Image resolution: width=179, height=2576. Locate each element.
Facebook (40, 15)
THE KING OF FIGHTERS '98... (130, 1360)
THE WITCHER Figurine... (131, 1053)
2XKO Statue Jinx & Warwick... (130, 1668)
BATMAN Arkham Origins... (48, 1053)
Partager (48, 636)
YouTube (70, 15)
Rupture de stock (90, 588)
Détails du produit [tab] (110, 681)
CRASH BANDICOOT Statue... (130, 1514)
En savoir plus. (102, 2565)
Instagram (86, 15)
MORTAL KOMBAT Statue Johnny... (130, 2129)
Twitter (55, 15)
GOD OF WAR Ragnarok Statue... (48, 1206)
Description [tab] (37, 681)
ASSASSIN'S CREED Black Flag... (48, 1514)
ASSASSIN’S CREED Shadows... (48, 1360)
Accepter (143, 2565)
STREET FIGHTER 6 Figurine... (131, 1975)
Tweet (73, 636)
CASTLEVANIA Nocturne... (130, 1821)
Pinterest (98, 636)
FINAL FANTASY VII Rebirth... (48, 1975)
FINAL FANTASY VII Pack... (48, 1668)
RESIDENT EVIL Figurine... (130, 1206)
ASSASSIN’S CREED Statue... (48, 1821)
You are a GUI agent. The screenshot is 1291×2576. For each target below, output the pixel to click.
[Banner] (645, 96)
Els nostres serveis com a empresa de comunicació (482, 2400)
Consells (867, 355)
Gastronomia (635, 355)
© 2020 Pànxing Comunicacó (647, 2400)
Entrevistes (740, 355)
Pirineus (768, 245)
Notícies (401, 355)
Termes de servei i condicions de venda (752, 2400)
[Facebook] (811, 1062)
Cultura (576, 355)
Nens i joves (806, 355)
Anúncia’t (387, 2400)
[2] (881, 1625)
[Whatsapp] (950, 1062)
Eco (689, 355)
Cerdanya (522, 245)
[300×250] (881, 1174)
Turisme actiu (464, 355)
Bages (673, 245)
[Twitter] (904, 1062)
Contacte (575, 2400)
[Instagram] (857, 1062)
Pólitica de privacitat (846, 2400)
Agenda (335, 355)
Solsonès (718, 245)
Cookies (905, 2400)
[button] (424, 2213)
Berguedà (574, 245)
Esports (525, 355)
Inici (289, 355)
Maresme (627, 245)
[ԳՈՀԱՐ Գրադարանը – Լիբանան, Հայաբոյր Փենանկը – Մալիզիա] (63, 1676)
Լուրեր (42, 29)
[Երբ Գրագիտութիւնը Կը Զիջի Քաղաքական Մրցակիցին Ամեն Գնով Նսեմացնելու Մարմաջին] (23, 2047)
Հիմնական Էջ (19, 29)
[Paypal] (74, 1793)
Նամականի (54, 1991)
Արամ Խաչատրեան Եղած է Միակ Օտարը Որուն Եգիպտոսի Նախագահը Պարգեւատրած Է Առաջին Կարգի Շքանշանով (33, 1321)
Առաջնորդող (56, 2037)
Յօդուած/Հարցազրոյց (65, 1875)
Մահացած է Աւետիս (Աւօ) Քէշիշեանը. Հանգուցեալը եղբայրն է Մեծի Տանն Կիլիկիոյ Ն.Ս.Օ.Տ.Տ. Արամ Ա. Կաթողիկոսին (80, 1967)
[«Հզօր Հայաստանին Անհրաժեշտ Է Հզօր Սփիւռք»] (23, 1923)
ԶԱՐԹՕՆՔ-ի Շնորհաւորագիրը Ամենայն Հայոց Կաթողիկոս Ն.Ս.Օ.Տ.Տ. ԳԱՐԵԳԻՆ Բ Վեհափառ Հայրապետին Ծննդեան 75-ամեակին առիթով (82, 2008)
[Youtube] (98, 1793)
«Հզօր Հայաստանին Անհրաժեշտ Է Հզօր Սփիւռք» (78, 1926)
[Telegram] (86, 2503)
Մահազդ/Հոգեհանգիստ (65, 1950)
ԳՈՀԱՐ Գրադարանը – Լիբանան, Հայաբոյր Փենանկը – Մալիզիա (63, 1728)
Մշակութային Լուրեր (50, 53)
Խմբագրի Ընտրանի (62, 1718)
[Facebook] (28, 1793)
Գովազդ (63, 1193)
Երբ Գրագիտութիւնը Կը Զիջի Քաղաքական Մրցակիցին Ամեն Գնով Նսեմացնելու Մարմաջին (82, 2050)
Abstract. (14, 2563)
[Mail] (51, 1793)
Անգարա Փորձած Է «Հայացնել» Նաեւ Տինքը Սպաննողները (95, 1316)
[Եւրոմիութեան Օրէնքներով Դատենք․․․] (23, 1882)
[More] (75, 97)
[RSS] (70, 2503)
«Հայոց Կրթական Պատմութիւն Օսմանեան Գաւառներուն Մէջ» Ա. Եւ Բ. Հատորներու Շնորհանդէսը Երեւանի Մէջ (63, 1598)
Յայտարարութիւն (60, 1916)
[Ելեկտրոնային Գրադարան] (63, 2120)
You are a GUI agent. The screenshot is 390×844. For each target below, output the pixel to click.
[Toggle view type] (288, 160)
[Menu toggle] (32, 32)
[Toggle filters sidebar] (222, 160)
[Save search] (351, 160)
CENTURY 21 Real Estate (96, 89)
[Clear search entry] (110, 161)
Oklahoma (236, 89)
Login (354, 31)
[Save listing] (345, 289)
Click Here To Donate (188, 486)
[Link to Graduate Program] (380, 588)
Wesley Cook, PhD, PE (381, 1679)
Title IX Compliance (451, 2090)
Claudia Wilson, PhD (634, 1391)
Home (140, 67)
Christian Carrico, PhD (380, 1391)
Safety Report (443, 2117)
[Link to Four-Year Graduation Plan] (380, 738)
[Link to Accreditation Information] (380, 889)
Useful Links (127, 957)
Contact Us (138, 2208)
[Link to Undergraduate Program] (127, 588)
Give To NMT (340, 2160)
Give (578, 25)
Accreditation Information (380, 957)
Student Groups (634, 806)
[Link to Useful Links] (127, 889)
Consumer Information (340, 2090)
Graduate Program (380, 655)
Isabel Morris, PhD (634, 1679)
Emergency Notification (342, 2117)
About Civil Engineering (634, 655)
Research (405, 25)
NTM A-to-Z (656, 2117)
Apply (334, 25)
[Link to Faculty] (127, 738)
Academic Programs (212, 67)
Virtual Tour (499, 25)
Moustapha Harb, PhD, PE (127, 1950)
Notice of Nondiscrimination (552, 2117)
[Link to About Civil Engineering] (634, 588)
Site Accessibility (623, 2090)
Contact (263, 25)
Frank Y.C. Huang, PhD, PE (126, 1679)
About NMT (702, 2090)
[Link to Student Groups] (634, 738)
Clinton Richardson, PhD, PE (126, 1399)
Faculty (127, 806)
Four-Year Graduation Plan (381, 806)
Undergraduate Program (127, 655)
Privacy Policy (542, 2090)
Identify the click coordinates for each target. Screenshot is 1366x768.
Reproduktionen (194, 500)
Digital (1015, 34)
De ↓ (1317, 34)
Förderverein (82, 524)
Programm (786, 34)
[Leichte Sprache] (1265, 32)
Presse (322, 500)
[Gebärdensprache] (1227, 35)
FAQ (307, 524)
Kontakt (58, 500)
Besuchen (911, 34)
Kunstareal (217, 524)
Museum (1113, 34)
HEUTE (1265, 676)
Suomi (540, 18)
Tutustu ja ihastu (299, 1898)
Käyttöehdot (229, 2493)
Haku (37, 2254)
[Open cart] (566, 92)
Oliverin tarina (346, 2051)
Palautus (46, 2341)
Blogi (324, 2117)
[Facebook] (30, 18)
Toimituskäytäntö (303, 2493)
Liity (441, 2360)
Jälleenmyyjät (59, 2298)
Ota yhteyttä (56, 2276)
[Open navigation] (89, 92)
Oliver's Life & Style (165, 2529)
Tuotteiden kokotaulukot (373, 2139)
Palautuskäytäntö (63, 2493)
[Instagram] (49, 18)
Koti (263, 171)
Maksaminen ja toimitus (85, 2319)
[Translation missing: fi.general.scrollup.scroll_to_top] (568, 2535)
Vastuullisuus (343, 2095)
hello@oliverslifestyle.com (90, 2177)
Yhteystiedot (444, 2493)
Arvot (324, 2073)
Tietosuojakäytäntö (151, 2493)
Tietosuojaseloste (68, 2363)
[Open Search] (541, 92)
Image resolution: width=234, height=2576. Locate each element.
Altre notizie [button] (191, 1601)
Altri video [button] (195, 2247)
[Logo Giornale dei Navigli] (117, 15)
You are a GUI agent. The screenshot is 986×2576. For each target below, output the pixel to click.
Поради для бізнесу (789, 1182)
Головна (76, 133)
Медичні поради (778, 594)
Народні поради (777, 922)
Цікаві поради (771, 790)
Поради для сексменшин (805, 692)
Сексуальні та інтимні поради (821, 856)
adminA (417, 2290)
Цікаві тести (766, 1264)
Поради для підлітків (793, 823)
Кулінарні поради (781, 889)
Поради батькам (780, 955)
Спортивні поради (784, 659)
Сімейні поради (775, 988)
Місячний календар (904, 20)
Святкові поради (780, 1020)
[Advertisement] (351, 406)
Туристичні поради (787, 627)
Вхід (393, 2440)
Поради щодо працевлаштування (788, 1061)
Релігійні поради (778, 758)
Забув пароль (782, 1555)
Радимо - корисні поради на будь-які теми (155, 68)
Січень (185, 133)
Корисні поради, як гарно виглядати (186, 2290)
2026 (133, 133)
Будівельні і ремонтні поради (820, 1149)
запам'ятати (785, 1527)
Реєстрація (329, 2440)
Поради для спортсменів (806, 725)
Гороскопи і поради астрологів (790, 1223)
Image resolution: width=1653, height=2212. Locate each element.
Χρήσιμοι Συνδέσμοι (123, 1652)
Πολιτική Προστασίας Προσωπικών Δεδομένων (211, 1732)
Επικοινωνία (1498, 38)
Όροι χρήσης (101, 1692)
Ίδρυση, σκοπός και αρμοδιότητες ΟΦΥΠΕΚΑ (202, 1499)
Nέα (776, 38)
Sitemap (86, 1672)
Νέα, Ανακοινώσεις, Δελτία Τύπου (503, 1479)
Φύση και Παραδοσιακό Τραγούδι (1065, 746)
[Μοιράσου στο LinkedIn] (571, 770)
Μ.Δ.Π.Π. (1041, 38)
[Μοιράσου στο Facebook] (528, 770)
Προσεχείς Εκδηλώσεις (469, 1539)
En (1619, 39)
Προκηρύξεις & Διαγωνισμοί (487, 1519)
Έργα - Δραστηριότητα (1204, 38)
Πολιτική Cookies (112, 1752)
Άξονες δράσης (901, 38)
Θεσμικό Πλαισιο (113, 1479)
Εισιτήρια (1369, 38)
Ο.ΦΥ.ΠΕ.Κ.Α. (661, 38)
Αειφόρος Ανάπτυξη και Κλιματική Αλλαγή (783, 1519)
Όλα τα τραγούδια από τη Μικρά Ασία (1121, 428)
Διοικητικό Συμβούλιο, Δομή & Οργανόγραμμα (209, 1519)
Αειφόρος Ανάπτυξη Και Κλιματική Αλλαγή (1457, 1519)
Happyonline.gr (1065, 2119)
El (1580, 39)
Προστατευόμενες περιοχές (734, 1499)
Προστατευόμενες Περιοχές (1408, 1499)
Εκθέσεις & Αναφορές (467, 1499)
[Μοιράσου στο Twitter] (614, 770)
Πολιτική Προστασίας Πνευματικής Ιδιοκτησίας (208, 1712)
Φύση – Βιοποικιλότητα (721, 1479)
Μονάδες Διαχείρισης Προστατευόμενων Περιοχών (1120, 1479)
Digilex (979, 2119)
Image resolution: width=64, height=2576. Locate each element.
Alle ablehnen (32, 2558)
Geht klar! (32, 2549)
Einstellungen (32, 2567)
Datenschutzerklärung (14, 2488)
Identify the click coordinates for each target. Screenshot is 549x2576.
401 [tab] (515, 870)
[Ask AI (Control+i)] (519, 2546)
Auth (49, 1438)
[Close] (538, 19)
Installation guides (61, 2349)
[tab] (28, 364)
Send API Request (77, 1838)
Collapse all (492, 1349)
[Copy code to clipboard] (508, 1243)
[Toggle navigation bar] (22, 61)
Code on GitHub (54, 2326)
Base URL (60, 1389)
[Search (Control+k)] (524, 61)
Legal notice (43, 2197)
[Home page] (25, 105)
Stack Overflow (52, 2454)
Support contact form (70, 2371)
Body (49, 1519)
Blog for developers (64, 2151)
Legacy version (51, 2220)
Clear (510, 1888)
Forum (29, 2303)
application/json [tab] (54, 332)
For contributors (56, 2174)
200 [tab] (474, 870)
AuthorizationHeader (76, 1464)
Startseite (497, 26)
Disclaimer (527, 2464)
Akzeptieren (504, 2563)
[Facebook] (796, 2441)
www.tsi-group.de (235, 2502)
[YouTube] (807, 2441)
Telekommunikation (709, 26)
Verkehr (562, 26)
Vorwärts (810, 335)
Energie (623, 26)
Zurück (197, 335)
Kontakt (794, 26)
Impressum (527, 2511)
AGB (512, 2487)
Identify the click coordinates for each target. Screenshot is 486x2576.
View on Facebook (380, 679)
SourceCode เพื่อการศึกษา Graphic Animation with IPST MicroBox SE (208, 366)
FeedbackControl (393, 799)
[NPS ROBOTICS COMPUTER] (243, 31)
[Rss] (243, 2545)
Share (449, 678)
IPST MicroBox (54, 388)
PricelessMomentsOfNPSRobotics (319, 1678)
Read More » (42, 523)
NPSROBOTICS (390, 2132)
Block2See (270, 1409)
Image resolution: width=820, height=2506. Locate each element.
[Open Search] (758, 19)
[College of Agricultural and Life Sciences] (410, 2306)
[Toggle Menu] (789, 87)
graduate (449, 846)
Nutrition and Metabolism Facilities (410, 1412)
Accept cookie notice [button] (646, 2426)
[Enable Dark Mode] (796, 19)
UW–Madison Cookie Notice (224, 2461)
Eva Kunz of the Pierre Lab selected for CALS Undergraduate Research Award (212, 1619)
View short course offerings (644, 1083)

Task item: The expected answer is an exact copy of the lines above, beginning at the line with "[Telegram] (86, 2503)" and ending at the line with "Privacy Policy (542, 2090)", with both ends in.

Final answer:
[Telegram] (86, 2503)
Մահազդ/Հոգեհանգիստ (65, 1950)
ԳՈՀԱՐ Գրադարանը – Լիբանան, Հայաբոյր Փենանկը – Մալիզիա (63, 1728)
Մշակութային Լուրեր (50, 53)
Խմբագրի Ընտրանի (62, 1718)
[Facebook] (28, 1793)
Գովազդ (63, 1193)
Երբ Գրագիտութիւնը Կը Զիջի Քաղաքական Մրցակիցին Ամեն Գնով Նսեմացնելու Մարմաջին (82, 2050)
Abstract. (14, 2563)
[Mail] (51, 1793)
Անգարա Փորձած Է «Հայացնել» Նաեւ Տինքը Սպաննողները (95, 1316)
[Եւրոմիութեան Օրէնքներով Դատենք․․․] (23, 1882)
[More] (75, 97)
[RSS] (70, 2503)
«Հայոց Կրթական Պատմութիւն Օսմանեան Գաւառներուն Մէջ» Ա. Եւ Բ. Հատորներու Շնորհանդէսը Երեւանի Մէջ (63, 1598)
Յայտարարութիւն (60, 1916)
[Ելեկտրոնային Գրադարան] (63, 2120)
You are a GUI agent. The screenshot is 390×844. For each target below, output the pixel to click.
[Toggle view type] (288, 160)
[Menu toggle] (32, 32)
[Toggle filters sidebar] (222, 160)
[Save search] (351, 160)
CENTURY 21 Real Estate (96, 89)
[Clear search entry] (110, 161)
Oklahoma (236, 89)
Login (354, 31)
[Save listing] (345, 289)
Click Here To Donate (188, 486)
[Link to Graduate Program] (380, 588)
Wesley Cook, PhD, PE (381, 1679)
Title IX Compliance (451, 2090)
Claudia Wilson, PhD (634, 1391)
Home (140, 67)
Christian Carrico, PhD (380, 1391)
Safety Report (443, 2117)
[Link to Four-Year Graduation Plan] (380, 738)
[Link to Accreditation Information] (380, 889)
Useful Links (127, 957)
Contact Us (138, 2208)
[Link to Undergraduate Program] (127, 588)
Give To NMT (340, 2160)
Give (578, 25)
Accreditation Information (380, 957)
Student Groups (634, 806)
[Link to Useful Links] (127, 889)
Consumer Information (340, 2090)
Graduate Program (380, 655)
Isabel Morris, PhD (634, 1679)
Emergency Notification (342, 2117)
About Civil Engineering (634, 655)
Research (405, 25)
NTM A-to-Z (656, 2117)
Apply (334, 25)
[Link to Faculty] (127, 738)
Academic Programs (212, 67)
Virtual Tour (499, 25)
Moustapha Harb, PhD, PE (127, 1950)
Notice of Nondiscrimination (552, 2117)
[Link to About Civil Engineering] (634, 588)
Site Accessibility (623, 2090)
Contact (263, 25)
Frank Y.C. Huang, PhD, PE (126, 1679)
About NMT (702, 2090)
[Link to Student Groups] (634, 738)
Clinton Richardson, PhD, PE (126, 1399)
Faculty (127, 806)
Four-Year Graduation Plan (381, 806)
Undergraduate Program (127, 655)
Privacy Policy (542, 2090)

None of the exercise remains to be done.